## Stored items
******
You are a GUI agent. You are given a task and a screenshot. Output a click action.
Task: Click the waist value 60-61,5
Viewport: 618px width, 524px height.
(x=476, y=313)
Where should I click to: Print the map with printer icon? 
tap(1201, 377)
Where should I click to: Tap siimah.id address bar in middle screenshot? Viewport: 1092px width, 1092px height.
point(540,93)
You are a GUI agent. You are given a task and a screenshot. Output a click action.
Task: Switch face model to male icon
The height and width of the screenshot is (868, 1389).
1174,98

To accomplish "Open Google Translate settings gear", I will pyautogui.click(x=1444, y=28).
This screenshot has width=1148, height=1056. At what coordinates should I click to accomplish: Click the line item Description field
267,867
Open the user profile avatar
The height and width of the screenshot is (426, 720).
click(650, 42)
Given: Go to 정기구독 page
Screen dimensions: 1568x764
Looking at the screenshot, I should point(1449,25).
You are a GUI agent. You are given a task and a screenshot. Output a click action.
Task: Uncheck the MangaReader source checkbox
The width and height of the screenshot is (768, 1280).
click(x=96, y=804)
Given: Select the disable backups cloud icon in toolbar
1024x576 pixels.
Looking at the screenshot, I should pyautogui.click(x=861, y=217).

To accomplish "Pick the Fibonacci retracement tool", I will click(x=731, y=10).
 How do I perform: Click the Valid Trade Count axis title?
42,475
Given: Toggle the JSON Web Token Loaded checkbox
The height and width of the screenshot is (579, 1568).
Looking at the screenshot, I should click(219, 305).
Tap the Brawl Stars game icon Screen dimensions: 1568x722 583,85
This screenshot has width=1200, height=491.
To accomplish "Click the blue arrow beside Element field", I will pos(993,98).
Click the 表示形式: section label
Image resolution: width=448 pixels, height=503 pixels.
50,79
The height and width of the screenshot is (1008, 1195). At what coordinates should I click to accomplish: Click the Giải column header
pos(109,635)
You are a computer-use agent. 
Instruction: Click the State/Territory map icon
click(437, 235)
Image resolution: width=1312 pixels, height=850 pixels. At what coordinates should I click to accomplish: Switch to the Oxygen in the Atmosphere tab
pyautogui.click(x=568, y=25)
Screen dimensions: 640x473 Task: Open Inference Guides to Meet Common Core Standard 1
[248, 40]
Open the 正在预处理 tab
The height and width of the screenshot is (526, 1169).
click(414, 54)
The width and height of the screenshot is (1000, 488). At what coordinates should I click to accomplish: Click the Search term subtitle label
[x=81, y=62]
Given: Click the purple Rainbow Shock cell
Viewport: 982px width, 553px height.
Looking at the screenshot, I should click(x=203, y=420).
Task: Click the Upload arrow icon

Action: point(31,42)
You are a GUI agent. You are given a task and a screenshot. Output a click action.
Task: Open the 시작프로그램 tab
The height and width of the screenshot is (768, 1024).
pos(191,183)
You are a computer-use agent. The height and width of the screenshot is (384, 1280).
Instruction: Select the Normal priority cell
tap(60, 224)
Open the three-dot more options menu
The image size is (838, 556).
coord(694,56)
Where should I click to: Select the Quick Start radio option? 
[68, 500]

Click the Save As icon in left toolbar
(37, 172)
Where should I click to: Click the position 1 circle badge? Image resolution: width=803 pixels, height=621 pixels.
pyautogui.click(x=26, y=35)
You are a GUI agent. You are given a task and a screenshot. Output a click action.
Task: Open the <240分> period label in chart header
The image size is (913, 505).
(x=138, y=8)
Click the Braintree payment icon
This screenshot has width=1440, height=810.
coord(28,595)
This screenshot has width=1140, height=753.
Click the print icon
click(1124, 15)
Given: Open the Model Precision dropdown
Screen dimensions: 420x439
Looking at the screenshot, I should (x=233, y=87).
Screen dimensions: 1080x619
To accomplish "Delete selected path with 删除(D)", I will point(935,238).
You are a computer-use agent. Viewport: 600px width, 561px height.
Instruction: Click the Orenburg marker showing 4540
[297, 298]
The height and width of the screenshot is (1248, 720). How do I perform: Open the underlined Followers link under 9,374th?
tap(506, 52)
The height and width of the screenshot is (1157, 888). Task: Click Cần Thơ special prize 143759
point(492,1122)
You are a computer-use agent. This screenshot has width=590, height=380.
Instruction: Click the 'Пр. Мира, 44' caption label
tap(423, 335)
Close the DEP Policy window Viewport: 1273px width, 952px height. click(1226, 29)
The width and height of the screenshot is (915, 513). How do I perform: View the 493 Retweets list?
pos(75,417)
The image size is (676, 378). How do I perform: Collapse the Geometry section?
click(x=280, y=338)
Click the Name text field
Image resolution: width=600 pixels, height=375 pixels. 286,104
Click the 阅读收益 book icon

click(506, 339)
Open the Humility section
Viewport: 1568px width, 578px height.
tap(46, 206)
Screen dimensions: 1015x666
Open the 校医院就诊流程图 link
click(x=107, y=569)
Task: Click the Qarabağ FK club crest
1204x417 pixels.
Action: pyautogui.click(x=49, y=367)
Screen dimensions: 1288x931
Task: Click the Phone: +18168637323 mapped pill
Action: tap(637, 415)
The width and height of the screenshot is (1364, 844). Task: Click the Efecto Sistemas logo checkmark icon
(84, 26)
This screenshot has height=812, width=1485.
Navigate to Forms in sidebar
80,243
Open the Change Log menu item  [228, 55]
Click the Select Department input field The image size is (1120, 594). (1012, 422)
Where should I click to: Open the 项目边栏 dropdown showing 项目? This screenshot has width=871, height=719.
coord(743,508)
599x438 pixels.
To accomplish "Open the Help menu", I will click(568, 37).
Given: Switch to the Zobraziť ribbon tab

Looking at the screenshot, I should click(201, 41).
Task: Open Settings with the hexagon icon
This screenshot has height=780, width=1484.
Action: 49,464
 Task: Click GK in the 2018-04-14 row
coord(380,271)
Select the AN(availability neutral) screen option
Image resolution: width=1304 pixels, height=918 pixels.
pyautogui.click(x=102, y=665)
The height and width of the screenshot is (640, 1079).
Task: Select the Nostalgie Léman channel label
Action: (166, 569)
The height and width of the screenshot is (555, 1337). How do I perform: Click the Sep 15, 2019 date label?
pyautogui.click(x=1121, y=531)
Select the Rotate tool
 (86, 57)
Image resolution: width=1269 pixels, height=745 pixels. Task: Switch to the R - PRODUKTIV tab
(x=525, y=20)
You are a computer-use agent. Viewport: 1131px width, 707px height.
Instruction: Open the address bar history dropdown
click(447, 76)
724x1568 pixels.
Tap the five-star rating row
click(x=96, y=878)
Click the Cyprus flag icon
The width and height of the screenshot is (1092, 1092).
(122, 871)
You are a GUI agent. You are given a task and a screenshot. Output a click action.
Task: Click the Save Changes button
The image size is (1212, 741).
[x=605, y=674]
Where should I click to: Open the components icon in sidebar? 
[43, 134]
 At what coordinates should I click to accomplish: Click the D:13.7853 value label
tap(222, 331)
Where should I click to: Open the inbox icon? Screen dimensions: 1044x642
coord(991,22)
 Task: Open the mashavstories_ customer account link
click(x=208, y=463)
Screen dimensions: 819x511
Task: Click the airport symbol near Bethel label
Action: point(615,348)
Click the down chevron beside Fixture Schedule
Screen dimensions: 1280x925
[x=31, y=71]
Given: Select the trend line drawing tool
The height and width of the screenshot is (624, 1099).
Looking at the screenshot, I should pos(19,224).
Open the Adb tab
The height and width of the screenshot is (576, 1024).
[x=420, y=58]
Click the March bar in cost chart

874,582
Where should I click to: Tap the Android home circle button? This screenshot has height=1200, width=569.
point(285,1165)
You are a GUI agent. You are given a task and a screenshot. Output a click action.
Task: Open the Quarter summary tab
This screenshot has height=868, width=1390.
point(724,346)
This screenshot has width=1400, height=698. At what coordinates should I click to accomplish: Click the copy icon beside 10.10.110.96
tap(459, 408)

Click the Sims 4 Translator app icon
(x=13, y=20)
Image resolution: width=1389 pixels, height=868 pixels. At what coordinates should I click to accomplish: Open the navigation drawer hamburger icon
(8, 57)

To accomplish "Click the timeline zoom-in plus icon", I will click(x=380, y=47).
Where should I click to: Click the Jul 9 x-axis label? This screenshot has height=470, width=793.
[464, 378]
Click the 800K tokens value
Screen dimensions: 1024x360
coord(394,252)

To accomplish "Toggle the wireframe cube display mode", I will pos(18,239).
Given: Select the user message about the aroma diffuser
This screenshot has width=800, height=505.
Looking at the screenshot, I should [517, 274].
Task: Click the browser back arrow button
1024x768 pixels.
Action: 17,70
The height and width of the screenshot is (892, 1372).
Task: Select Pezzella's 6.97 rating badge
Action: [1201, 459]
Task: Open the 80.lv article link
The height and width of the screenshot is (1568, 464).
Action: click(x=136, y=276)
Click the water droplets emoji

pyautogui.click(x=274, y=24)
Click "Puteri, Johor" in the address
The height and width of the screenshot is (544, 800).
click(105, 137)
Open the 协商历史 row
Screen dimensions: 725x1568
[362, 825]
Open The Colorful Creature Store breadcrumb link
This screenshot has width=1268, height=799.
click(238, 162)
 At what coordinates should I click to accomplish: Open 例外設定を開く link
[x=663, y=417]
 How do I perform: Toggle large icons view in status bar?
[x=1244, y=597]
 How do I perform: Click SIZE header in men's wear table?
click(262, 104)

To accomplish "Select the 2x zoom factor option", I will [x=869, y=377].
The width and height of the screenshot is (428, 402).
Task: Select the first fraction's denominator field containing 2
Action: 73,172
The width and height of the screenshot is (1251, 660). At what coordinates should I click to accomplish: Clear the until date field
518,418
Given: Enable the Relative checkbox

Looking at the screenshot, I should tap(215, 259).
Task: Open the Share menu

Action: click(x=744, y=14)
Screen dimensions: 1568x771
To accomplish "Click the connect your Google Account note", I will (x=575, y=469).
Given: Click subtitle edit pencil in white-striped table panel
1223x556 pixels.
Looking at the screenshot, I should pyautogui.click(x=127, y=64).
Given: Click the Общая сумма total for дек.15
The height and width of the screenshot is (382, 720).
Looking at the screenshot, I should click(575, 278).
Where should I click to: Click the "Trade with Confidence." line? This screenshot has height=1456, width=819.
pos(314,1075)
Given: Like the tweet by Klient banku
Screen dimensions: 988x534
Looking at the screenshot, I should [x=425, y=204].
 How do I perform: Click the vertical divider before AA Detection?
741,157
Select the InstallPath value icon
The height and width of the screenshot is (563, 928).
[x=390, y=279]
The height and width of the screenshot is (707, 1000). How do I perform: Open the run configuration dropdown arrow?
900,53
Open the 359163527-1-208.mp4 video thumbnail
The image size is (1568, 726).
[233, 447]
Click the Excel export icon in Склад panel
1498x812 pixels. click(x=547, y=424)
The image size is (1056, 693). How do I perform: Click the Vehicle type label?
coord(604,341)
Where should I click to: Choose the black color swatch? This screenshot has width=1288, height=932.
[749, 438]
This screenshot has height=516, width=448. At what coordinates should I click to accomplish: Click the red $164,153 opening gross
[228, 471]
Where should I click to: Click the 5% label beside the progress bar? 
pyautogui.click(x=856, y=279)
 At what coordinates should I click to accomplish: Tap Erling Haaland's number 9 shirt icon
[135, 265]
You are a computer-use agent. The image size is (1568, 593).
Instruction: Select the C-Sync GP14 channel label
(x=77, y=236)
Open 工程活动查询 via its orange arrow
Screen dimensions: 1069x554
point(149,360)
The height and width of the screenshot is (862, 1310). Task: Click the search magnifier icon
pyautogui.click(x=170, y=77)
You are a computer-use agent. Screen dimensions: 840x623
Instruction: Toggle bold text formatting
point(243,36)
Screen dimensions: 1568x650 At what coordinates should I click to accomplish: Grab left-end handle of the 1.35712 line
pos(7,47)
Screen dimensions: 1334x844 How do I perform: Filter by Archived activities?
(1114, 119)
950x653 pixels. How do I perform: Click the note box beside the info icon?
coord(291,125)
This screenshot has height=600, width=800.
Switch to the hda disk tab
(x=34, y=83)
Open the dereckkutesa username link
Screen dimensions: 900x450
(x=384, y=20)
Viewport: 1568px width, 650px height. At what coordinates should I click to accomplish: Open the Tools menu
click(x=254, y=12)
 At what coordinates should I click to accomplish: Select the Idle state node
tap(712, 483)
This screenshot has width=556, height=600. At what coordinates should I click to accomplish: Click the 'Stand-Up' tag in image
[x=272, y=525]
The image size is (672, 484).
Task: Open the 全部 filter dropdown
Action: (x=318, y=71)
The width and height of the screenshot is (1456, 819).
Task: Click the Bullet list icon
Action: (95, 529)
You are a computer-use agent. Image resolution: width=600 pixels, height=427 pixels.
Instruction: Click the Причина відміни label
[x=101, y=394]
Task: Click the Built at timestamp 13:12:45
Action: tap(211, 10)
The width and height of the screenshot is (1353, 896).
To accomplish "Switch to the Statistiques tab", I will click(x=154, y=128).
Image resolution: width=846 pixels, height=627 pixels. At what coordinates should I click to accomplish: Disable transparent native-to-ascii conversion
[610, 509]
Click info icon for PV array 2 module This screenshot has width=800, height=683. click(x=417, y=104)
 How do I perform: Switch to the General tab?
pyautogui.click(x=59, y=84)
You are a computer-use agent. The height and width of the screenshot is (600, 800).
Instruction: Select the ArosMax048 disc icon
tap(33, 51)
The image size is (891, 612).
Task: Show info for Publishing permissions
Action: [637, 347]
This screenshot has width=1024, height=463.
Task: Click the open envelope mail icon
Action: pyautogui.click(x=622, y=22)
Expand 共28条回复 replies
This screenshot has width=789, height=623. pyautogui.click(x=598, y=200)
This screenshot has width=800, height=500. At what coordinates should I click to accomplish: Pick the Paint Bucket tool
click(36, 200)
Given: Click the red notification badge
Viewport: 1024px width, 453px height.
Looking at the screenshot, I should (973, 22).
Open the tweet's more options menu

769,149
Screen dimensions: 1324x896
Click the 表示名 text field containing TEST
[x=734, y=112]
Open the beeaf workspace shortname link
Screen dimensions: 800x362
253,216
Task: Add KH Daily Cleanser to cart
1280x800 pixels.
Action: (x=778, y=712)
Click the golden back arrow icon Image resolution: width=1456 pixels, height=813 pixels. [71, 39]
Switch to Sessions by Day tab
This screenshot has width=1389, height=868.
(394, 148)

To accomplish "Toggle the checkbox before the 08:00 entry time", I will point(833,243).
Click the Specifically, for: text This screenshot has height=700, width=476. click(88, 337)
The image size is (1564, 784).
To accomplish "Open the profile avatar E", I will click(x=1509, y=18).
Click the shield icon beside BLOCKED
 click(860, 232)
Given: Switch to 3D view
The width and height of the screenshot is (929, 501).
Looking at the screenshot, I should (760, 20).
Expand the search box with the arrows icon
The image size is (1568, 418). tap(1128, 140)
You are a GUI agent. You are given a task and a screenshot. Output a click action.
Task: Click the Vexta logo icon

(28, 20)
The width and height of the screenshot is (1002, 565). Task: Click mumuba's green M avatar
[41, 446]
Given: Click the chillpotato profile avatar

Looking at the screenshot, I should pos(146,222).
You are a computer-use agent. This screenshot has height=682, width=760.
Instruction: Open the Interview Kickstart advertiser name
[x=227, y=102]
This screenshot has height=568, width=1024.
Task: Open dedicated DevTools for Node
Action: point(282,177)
******
## Task details
Would you copy out exactly the lines above that start at the one containing "has height=1456, width=819." and end at the one containing "You are a computer-use agent. The image", inclusive?

## Exercise response
Where should I click to: Click the "Trade with Confidence." line? This screenshot has height=1456, width=819.
pos(314,1075)
Given: Like the tweet by Klient banku
Screen dimensions: 988x534
Looking at the screenshot, I should [x=425, y=204].
 How do I perform: Click the vertical divider before AA Detection?
741,157
Select the InstallPath value icon
The height and width of the screenshot is (563, 928).
[x=390, y=279]
The height and width of the screenshot is (707, 1000). How do I perform: Open the run configuration dropdown arrow?
900,53
Open the 359163527-1-208.mp4 video thumbnail
The image size is (1568, 726).
[233, 447]
Click the Excel export icon in Склад panel
1498x812 pixels. click(x=547, y=424)
The image size is (1056, 693). How do I perform: Click the Vehicle type label?
coord(604,341)
Where should I click to: Choose the black color swatch? This screenshot has width=1288, height=932.
[749, 438]
This screenshot has height=516, width=448. At what coordinates should I click to accomplish: Click the red $164,153 opening gross
[228, 471]
Where should I click to: Click the 5% label beside the progress bar? 
pyautogui.click(x=856, y=279)
 At what coordinates should I click to accomplish: Tap Erling Haaland's number 9 shirt icon
[135, 265]
You are a computer-use agent. The image size is (1568, 593).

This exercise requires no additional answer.